Official District 66 School Board policy:  http://db.westside66.org/policiesdisplay.php?id=123

Any mention of “Westside Media Group” or “Westside Journalism” or “Westside Media” is commenting on the same group, which means the student journalists of Westside High School.

http://www.splc.org/ – Check the Student Press Law Center for news and information about the First Amendment and how it pertains to student media.  ANY defense of student work should start here.  Please remember that during any administrative censorship issue, the students must fight that censorship on their own.  The best place to start is the SPLC.  
http://principalsguide.org/the-first-amendment-and-student-media/ – This is a great introduction to the First Amendment and how it applies to student in a public high school.  
http://www.spj.org/ethicscode.asp – All students are directed to follow the Society of Professional Journalists Code of Ethics as part of the WHS media program.
http://www.studentpress.org/nspa/pdf/wheel_modelcodeofethics.pdf – More ethics guidelines

AP Ethics and Values Guide:  https://www.ap.org/about/our-story/news-values


Westside Student Journalist Personal/Staff Responsibilities and Guidelines

Personal Representation:  You represent not just your own personal integrity, but that of your staff and the entire WHS Media Group.  Whenever you interact with others in any capacity, you are making statement about what kind of journalists are allowed on staff.

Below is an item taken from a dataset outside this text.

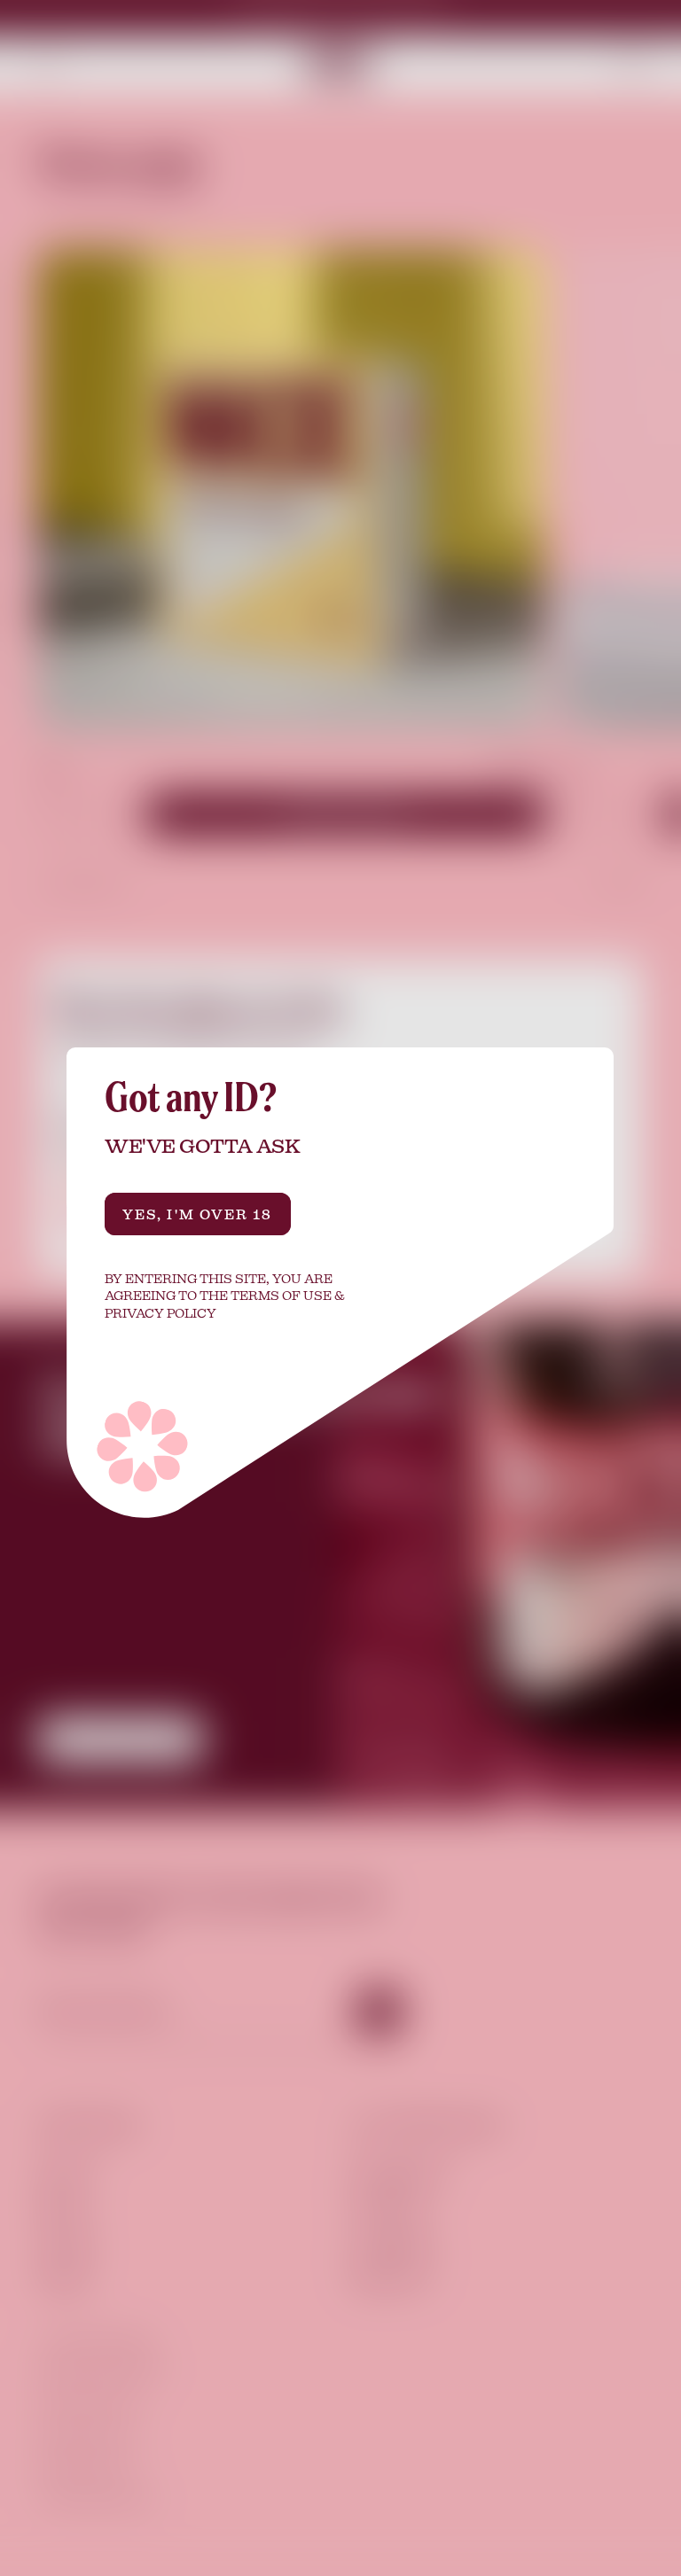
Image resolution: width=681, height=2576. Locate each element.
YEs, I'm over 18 (197, 1214)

Every time you interact with other students, teachers, staff members, administration, and community members, you should present yourself in a professional manner.  This includes any content posted to social media.

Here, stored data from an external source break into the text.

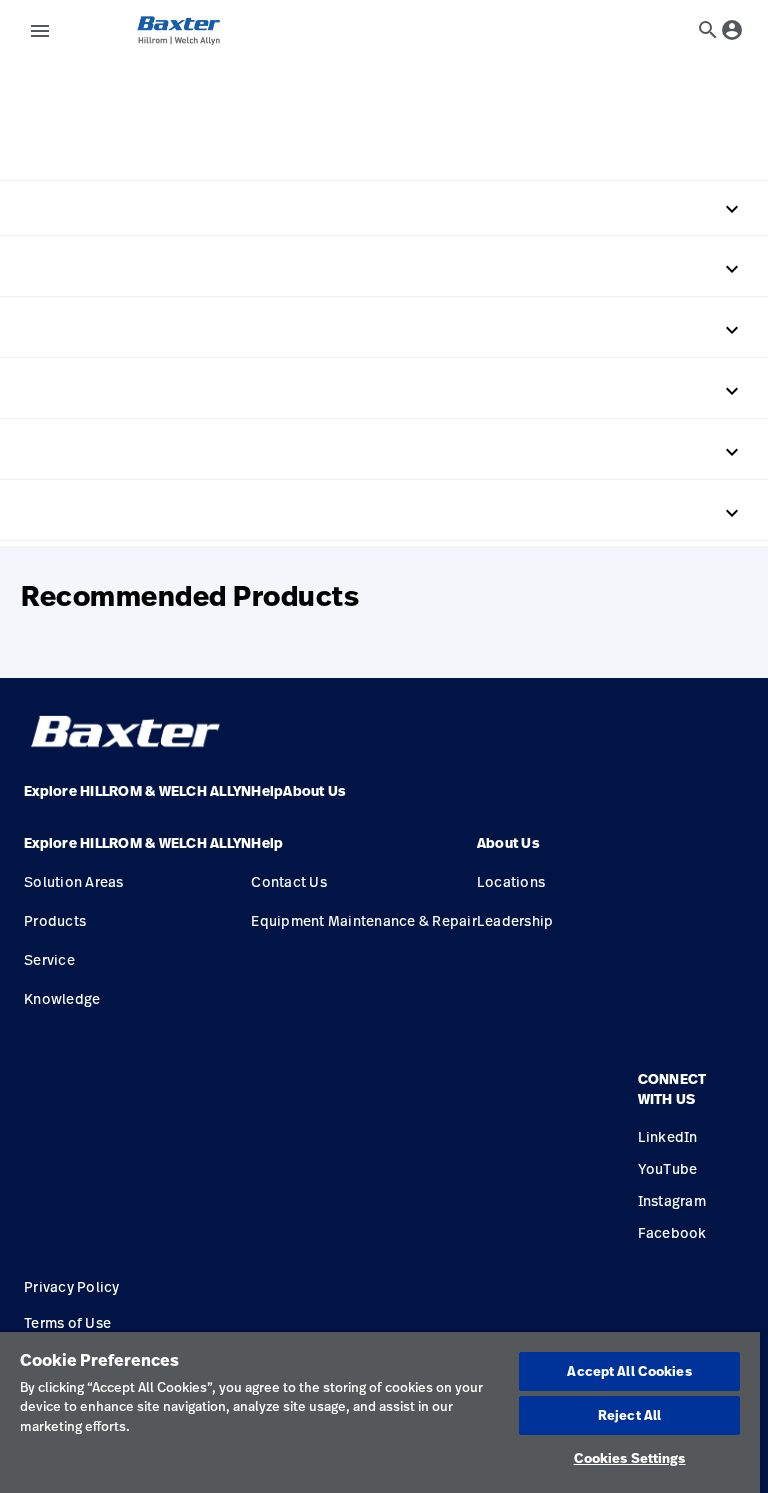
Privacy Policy (72, 1286)
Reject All (629, 1415)
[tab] (708, 30)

Whenever you are acting on behalf of WHS Media Group, you must always present yourself as a member of staff.

“Hello, my name is first name last name.  I’m part of the Lance newspaper staff and I would like to know if you could answer a few questions.”  – this is an acceptable way to introduce yourself.  If it is someone not from the school, identify yourself as a student from Westside.
Journalist behavior at Westside during school hours:

The golden rule: NEVER disrupt the school environment, in any way, for any reason.

Also, follow all staff member directions.  Always. Even if you NEED to interview someone.  At all times, in all instances, you must follow the directions of any staff member, teacher, administrator, or member of the district.

Also, you do NOT have the right, at any time, to keep someone from going to class or causing them to be  tardy.

In all instances you should attempt to schedule an interview during a mutual open mod.  If not, then try before or after school.  If that fails, go old-school: call them on the phone.

Do NOT do email interviews.  There is no chance for follow-up questions immediately, and you cannot engage the person for the intimate and interesting quotes you need to write a compelling story. Email interviews should be reserved for emergency situations, when a source is out of town, or is there no alternative available.

If you need to enter a classroom, you MUST schedule a time to do so with that teacher.

Breaking any of these rules could be cause for disciplinary action, including removal of your right to leave the classroom for any reason.

Conflict of Interest:

You should not, at any time, cover an event or club that you are part of.  A cheerleader should not be covering cheerleading.  A football player should not be covering football.  A debate student should not cover debate.

These students can be valuable resources, but should not cover these themselves.

Quoting students from other publications:

Any student part of WHS Journalism should not be quoted or featured in any story, unless absolutely necessary.

For instance, a story about how jobs interfere with homework should not have ANY journalism students quoted whatsoever.  HOWEVER – if the story is about a group of students who form a club to try to reduce homework for students with jobs, and the president is a staff writer on another staff, then it’s likely a statement from that student is warranted.  However, if that student is only a “regular” member of that group, they should not be quoted (we should give space to other students at every opportunity… our publications should be about the rest of the school – not about us).